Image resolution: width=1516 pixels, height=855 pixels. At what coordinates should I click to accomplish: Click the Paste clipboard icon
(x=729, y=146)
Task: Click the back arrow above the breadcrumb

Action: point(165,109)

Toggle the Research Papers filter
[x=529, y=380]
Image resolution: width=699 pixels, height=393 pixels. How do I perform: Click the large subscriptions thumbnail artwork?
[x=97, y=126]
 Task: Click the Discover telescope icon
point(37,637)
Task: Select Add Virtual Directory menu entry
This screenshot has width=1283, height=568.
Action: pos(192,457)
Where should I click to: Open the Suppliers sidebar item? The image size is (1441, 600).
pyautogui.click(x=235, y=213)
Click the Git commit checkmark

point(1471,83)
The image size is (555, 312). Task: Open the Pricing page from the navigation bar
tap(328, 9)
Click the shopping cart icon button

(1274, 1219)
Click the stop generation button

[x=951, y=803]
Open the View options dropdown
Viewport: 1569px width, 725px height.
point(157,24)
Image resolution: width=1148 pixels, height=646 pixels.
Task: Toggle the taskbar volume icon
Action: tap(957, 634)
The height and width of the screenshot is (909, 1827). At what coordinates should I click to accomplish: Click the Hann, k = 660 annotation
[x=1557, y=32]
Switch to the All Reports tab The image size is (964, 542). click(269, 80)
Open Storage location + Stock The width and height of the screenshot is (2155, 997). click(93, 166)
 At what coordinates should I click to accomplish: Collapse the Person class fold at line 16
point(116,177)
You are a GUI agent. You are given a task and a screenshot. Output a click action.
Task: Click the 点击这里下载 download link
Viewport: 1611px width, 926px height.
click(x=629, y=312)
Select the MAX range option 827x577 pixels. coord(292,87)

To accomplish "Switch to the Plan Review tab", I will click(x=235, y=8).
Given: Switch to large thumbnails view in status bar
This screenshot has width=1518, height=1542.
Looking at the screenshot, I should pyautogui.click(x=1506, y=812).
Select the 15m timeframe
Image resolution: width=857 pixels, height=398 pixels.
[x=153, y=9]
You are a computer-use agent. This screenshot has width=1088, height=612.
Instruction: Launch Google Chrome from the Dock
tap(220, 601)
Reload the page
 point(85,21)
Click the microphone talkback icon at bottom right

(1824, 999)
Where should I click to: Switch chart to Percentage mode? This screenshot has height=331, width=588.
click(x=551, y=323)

▶ [Your instructions]
Set aside each line above that includes the string "Select" and report it.

▶ [Response below]
Task: Select Add Virtual Directory menu entry
Select the MAX range option 827x577 pixels. coord(292,87)
Select the 15m timeframe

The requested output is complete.